Acute carbon monoxide (CO) poisoning causes brain lipid peroxidation as well as an hypoxic injury. Traditional therapy has been 1 ATA oxygen but now includes hyperbaric oxygen therapy (HBOT) which hastens dissociation of COHgb, reverses anoxia, inhibits reperfusion injury, and has toxic effects. All of these are dose dependant and time sensitive. The human experience with HBOT is anecdotal cases, uncontrolled and controlled series, which are largely positive, and randomized, prospective e controlled studies with conflicting results. A controversy exists over the pressure and number of HBOTs. What is suggested by the accumulating animal and human data is that high pressure (>2.0 ATA) HBOT may be the drug of choice in the hyper acute period (0-3 hours) after CO exposure but, as time progresses, toxic effects demand lower pressure (<2.0 ATA).

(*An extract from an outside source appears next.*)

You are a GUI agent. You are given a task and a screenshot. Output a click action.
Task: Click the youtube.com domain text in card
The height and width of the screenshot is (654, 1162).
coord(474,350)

A second controversy involves diagnosis, inclusion criteria, and endpoints of HBOT. Currently, HBOT is indexed to physical exam and functional testing (psychometrics) both of which are crude in acute poisoning. Logistical problems further preclude psychometrics for continuing treatment or establishing endpoints. An alternative functional test is SPECT brain blood flow imaging which is very sensitive and has utility and facility early in treatment, pre- and post= a single treatment, at the conclusion of treatment, in diagnosing delayed neuropsychiatric sequelae, and in long term follow-up. Literature will be discussed and cases presented.